# I bought the camera I have been longing for in the sales!



## Golden Horse (Feb 20, 2010)

I have been wanting the Canon Powershot SX50HS for the longest time. Best Buy Canada had it on its Boxing Day Sale at $299, so I didn't get any Christmas presents from the family, and said I would use some of the money from Willow to buy it.

This was the first day I really got to play with it, mind you it was -30*C with the windchill, and taking pics with thick gloves is difficult, when you keep pushing buttons and you don't know what you have done. 

I will put up a few posts here with groups of pics!

First Angel



















Emmy



















Ace



















Poncho of course


----------



## Golden Horse (Feb 20, 2010)

Then Bubba and Badger, love the way that Bubbas skin has a life if its own:


----------



## FGRanch (Feb 9, 2008)

Awe I love your little donkey. Congrats on the camera! Lovely photo's


----------



## Walkamile (Dec 29, 2008)

Great pictures! Keep them coming. Love the nice plush coats on the ponahs and the little donkey is adorable! The dogs are cute too!


----------



## Golden Horse (Feb 20, 2010)

Then OF COURSE there is The Awesome Mr Gibbs

Nope, not here, not me










If I can't see you, you can't see me










Totally over exposed but I actually like the effect




















Handsome man


----------



## FGRanch (Feb 9, 2008)

What breed is Gibbs? He is adorable.


----------



## Chevaux (Jun 27, 2012)

Good show, that's a nice one - I've had Canon cameras for years. I've a couple of minor league digital ones now and am currently saving my pennies for a SLR one.


----------



## my2geldings (Feb 18, 2008)

Congrats on your new camera! it's a great little camera. I used to have the older version of that camera a few years back and its one of the best compact digital cameras on the market. You're going to have fun with it. Beautiful horses my dear!


----------



## Golden Horse (Feb 20, 2010)

FGRanch said:


> What breed is Gibbs? He is adorable.


Gibbs is QH, the square type! He is to me what was first described to me as a QH, back in the UK before I met one in the flesh, a big horse on short legs!


----------



## FGRanch (Feb 9, 2008)

He is very handsome! And if you ask me QH is the best breed in the world.


----------



## cakemom (Jul 4, 2010)

Gibbs is rotten!!
_Posted via Mobile Device_


----------



## Golden Horse (Feb 20, 2010)

FGRanch said:


> He is very handsome! And if you ask me QH is the best breed in the world.

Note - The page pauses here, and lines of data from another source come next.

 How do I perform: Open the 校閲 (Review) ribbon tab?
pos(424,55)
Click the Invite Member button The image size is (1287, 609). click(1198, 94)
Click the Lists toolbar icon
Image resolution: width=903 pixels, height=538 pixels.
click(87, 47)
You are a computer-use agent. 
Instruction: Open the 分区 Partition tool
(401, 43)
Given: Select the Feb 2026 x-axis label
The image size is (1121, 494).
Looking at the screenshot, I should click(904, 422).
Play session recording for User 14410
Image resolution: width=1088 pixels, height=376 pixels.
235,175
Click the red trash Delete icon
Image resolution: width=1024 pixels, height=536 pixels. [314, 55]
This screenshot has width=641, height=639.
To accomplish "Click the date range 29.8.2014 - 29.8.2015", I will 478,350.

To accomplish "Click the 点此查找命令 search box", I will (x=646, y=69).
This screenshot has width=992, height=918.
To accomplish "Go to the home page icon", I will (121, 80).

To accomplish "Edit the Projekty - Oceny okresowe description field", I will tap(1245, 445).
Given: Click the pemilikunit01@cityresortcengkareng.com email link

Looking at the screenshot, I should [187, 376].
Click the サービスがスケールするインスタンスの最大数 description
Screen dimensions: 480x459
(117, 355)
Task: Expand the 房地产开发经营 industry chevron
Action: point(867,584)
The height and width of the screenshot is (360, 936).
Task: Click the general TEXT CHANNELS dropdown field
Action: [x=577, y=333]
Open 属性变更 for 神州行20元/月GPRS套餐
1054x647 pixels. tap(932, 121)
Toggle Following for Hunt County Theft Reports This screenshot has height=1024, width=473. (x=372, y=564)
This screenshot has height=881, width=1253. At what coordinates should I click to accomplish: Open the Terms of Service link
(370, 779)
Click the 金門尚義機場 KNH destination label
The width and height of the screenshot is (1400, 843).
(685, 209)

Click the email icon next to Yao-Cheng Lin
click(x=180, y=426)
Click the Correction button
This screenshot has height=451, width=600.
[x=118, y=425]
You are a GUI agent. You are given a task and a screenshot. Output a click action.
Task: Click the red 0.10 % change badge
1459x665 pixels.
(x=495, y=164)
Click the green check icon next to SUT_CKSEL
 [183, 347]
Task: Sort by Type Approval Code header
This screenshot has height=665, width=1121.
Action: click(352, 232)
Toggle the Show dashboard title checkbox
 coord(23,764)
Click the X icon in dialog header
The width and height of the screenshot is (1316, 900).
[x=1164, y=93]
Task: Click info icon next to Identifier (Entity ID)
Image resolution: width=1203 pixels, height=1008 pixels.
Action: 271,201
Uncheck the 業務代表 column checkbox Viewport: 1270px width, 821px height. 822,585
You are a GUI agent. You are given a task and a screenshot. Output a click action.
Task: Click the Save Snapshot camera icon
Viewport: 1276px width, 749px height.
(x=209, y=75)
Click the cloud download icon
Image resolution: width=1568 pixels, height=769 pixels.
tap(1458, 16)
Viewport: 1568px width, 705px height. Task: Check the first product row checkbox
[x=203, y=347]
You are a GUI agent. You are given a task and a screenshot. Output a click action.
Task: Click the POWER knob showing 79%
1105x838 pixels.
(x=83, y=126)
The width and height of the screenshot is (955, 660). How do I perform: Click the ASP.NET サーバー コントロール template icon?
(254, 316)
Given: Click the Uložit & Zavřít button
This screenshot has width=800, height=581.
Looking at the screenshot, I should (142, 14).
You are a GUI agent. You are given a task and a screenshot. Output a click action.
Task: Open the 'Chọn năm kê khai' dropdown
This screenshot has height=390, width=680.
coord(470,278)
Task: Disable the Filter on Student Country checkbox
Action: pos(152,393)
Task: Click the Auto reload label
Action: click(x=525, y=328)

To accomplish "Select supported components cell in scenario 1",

I didn't ask, but Gibbs would agree with you:rofl::rofl:

Shhhh don't tell him, but let's do a count, 2 full arabs, one Hafab, and one Quarter Horse, mmmmm I wonder where my heart really lies?


----------



## cakemom (Jul 4, 2010)

I saw that but did not mention lest Gibbs was reading. And man does Ms Angel have her mommas head.
_Posted via Mobile Device_


----------



## FGRanch (Feb 9, 2008)

Well glad to hear your joined the darkside :wink:


----------



## Golden Horse (Feb 20, 2010)

cakemom said:


> I saw that but did not mention lest Gibbs was reading. And man does Ms Angel have her mommas head.
> _Posted via Mobile Device_


LOL, She does pass her head on quite well, shame it isn't just a little more refined:lol:


----------



## Golden Horse (Feb 20, 2010)

FGRanch said:


> Well glad to hear your joined the darkside :wink:



Took me long enough, I wasted so many years of my life swearing I would never ever buy an Arab, when all the time if I had bought the right Arab many years ago, I would have only needed one:lol:


----------



## FGRanch (Feb 9, 2008)

Haha my sister and I are always on the battle of QH againts Arabs.


----------



## Golden Horse (Feb 20, 2010)

To me the majority of them should overlap nicely, a small but strong and sound, dense boned work horse.

When you start to specialize, yup you may want to choose a QH to get down and cut a cow, you _may_ opt for the Arab to go do some dressage, but for just the general all around family horse that would try anything, go anywhere, and be fun doing it, either is good.

What wins it for me and makes my heart melt every time is when the girls go wide eyed, and the head and tail go up, and they start to float. To me that isn't spooky Arab, it is what Ace excels at, it's showing you stuff, just in case you missed the danger, if you see it and thank her for letting you know she is fine:lol:


----------



## Saddlebag (Jan 17, 2011)

Great pics. When you can get the additional pack that holds the rechargeable batteries. They come with a charger. I was able to shoot over 50 pics plus download them on a single charge. The battery pack installs on the bottom of the camera.


----------



## rideverystride (Jul 19, 2013)

Gibbs is gorgeous . And Poncho is WAY to cute.


----------



## SammysMom (Jul 20, 2013)

Cute cute cute! I LOVE the donk.


----------



## rexing93 (Dec 6, 2012)

Gorgeous horses (and dogs)! I have to say Poncho is absolutely adorable!


----------